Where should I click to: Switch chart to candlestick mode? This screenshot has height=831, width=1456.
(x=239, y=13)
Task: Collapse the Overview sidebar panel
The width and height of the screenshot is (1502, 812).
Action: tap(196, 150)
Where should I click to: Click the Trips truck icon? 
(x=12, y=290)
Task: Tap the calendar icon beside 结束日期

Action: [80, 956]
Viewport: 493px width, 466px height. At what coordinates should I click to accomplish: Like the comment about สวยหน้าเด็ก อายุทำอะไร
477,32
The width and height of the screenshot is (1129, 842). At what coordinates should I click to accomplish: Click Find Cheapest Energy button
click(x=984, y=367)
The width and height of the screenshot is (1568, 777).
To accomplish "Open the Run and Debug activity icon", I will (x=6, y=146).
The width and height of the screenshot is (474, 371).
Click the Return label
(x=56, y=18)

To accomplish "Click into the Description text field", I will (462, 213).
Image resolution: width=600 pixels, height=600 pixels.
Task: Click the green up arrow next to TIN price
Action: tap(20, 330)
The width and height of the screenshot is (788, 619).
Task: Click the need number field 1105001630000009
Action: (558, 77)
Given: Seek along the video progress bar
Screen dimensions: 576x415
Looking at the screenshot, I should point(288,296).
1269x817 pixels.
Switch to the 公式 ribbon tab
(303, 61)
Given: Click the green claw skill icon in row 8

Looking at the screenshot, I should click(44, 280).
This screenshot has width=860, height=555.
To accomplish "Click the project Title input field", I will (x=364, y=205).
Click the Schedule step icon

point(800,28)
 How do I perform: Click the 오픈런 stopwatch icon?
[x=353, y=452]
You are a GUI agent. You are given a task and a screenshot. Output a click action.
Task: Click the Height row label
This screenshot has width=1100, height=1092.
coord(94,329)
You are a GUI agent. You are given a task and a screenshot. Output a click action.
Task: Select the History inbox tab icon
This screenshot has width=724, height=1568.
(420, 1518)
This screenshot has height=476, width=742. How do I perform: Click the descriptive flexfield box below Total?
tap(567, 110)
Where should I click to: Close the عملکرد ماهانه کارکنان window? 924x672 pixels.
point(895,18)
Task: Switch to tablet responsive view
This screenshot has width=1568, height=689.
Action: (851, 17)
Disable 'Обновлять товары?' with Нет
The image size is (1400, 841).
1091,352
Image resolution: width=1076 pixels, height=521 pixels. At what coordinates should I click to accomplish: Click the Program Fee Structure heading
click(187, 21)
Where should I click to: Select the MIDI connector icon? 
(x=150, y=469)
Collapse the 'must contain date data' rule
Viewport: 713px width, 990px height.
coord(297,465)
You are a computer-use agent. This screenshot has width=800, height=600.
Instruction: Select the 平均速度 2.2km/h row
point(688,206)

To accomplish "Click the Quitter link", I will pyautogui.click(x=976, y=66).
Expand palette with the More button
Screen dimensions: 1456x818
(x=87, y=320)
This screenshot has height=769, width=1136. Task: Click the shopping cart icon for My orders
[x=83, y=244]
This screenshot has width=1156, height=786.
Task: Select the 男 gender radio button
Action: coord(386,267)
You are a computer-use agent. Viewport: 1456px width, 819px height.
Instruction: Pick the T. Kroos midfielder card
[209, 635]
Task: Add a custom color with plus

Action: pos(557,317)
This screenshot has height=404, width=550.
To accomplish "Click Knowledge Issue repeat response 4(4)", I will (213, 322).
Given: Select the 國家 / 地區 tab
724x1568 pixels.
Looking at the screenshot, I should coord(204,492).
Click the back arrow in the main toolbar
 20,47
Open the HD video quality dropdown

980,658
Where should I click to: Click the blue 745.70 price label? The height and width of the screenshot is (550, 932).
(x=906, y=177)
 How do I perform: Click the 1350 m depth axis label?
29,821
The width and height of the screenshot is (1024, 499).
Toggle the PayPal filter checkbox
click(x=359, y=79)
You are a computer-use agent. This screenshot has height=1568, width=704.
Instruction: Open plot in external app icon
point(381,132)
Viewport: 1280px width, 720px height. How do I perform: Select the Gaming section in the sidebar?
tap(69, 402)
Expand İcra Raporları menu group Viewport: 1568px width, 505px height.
○ ○ ○ ○
--- Task details ---
Return, in full, every line of these entries that holds "Collapse".

--- Answer below ---
Task: Collapse the Overview sidebar panel
Collapse the 'must contain date data' rule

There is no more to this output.